改革を進めたいリーダーが陥る罠の一つに、これまでのやり方を根本から否定して、組織能力をぶち壊してしまうことがあげられます。あなたの組織では、改革プロジェクトと称して、急展開が起きていないでしょうか?組織改革を成功に導くためには、時間をかけるところはしっかり時間をかけることが必要です。では、どんなことに気をつけなければならないのでしょうか。
前例をただ壊すことが改革ではない
改革に臨むリーダーや経営者なら、「前例はない!前例主義を排す」という言葉が脳裏に染み付いているのではないでしょうか。しかし、この行動が極端に出ると、組織を再形成するリスクを計算せず、これまで組織に蓄積している良いものまで壊し、失敗してしましまいます。前例を壊すことが改革だととらえてしまうサラリーマン経営者も多く見受けられます。
例えば、支店長や所長の交代、あるいは社長の交代で組織の方針が大きく変わることがあります。そのとき、組織がその考え方にキャッチアップするために必要な時間やエネルギーを考えずに急転換してしまうと、強みとして持っていた内部資源を壊してしまうことがあります。勝つ仕組みである戦略やこれまで蓄積してきた組織の「知恵」を省みることなく、前例を排すという一列号令で叩き壊しては、せっかくの力が台無しになってしまいます。
あなたの組織では、次のようなことが起きていないでしょうか?
☑ 前任在任中に業績が悪かった場合、その時代を全否定しようとしている
☑ 前任が管理志向だったため、今回は極端な積極策に走り、リスクを考えない投資をしている
☑ 逆に前任が拡大志向だったため、極端に管理志向となり、守勢を固めている
☑ グローバル展開と称した、戦略なき海外への拠点展開を図っている
☑ 最近、営業拠点を移動した (移動先で新しい商圏を見出すという幻想)
このように、極端な方針転換や、理由なき拡大志向は大変危険です。
まず強みとなる組織能力を見極めることが大事
組織変革は、過去の前例をしっかりと抑え、組織の強みを理解した上で行うものであり、単純に前例が悪いといって切り捨てることは危険です。過去から積み重ねてきた自分たちの組織能力は一体何なのか、客観的に捉えることがとても重要になってきます。

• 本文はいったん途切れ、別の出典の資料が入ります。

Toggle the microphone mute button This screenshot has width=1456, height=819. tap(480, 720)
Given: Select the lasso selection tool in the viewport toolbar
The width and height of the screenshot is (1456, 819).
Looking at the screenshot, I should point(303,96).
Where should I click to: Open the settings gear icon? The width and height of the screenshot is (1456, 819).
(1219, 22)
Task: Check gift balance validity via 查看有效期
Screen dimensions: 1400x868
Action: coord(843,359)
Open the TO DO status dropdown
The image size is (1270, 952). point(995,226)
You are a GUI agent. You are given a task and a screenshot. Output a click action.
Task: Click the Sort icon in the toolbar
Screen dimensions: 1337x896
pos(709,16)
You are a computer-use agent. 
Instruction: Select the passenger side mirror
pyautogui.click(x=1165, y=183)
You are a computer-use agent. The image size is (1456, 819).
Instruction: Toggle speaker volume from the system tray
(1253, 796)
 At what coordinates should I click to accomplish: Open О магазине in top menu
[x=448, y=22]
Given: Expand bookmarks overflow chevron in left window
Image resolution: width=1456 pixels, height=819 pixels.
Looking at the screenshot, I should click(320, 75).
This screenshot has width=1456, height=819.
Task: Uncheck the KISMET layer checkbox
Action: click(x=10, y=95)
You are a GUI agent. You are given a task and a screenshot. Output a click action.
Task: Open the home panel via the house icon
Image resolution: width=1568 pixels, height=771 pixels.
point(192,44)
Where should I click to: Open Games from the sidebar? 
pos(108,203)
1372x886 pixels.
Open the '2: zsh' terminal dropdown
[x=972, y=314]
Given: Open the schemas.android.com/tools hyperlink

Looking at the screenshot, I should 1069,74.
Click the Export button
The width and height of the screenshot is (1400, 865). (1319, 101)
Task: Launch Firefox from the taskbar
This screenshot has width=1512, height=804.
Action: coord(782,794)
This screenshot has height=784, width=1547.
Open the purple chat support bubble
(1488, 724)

1980年代に米ハーバード大学経営大学院教授のマイケル・ポーター氏は、企業が市場内でよりよいポジションを獲得して競争優位性を見いだす戦略の見方を提唱しました。これを「ポジショニング・ビュー」といいます。ここで指摘されている「立地」について、どれほど良いものを見つけたとしても、その「立地」を確保し、競争相手よりも魅力的な製品・サービスを顧客に提供できなければ企業は生き残れません。また、現在は当時と比べて競争市場の境界が曖昧になってきています。そこで、戦略を考える際にはポジショニング以上に、自社の経営資源(能力)に注目する必要がでてきています。
この経営資源があるからこそ顧客にとって有用なサービスや製品を生み出し、他社と差別化する活動が成立するからです。大まかには自社が有するヒト、モノ、カネ、情報のどこに自社の能力が隠されているかを見極めることが必要です。その中でとりわけ重要なのは、ヒトに依拠した情報であり、暗黙知です。他社との違いに価値があり、模倣困難な部分を見定めてそれを自社の競争力の源泉(コア・コンピタンス)であることを認識することが大切なのです。
競争優位性のある経営資源とは、「半永久的に企業に結びつく有形・無形の資産」であり、機械や資本といった形あるものばかりではなく、人・技術・知識・手続書など知識に関わる要素もあると言われています。みなさんの組織にも、無形の経営資源がきっとあるはずです。